++++ Brano di lettura ++++
Foschie mattutine nella languida luce
di un sole malato
Nella notte la neve aveva steso la sua tovaglia su tutta la valle. Era davvero nevicato! Meraviglia! Un mondo diverso... tutto ciò che era consueto era scomparso nascosto sotto il candido manto. Un mondo immacolato... i tetti delle case, i cortili, i giardini, gli orti, le strade, i prati, i campi, i pascoli e i boschi... tutto era bianco.
Iniziava così il nuovo giorno... ma questo era davvero un giorno nuovo, "nuovo di zecca", un giorno ricco di inedite
possibilità...
Valeva la pena di uscire... e subito, di affrettarsi per fare il consueto giro ad anello nei dintorni dell'abitato, il solito cerchio, la solita sgambata ma in un paesaggio diverso fatto di boscaglie incappucciate di bianco.
++++
# Esercizi
A. Riscrivi il brano sulla nevicata a partire da "Valeva la pena" e fino a "incappucciate di bianco.", mettendo "passeggiata" al posto di "sgambata".
B. Indica se ciascuna affermazione concorda con il brano sulla nevicata, rispondendo sì o no e citando le parole del brano che lo stabiliscono: (i) la neve era caduta durante la notte; (ii) i tetti delle case erano rimasti scoperti; (iii) il giro nei dintorni dell'abitato seguiva un percorso mai fatto prima.
C. Prosegui il brano sulla nevicata a partire dall'ultima frase riportata.
++++ Voci ++++
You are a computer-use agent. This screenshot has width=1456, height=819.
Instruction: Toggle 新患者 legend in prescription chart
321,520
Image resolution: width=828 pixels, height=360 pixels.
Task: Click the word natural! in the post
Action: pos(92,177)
++++
# Soluzioni
A.
Valeva la pena di uscire... e subito, di affrettarsi per fare il consueto giro ad anello nei dintorni dell'abitato, il solito cerchio, la solita passeggiata ma in un paesaggio diverso fatto di boscaglie incappucciate di bianco.

B.
(i) Sì: "Nella notte la neve aveva steso la sua tovaglia su tutta la valle."
(ii) No: "i tetti delle case, i cortili, i giardini, gli orti, le strade, i prati, i campi, i pascoli e i boschi... tutto era bianco."
(iii) No: "fare il consueto giro ad anello nei dintorni dell'abitato, il solito cerchio"

C.
Non mi servono le racchette da neve e neppure i lunghi sci leggeri perché le stradine che percorrerò saranno già state sicuramente aperte, sommariamente sgomberate dalla neve per non isolare i casolari disabitati e i masi sparsi nei dintorni dell'abitato.
Ma eccomi in cammino...
La strada è zitta, il grosso trattore con la lama spazzaneve ha finito il suo lavoro, non lo si vede più e tutto è silenzio. Un silenzio ovattato che infonde tranquillità. Ben si sa... la neve sbianca i colori ma lima anche i rumori. E nel silenzio riemergono i ricordi... Ricordi di inverni lontani, frammenti di reminiscenze che si perdono nel tempo. Immagini sfocate che si accavallano... immagini di quando, da bambino, su questa stessa stradina, allora più stretta e ripida, mi divertivo a competere con i coetanei in spericolate discese su delle vecchie slitte di legno o di quando, parecchi anni dopo, accompagnavo i miei piccoli figli nelle prime discese con gli sci o con il rosso bob di plastica dura.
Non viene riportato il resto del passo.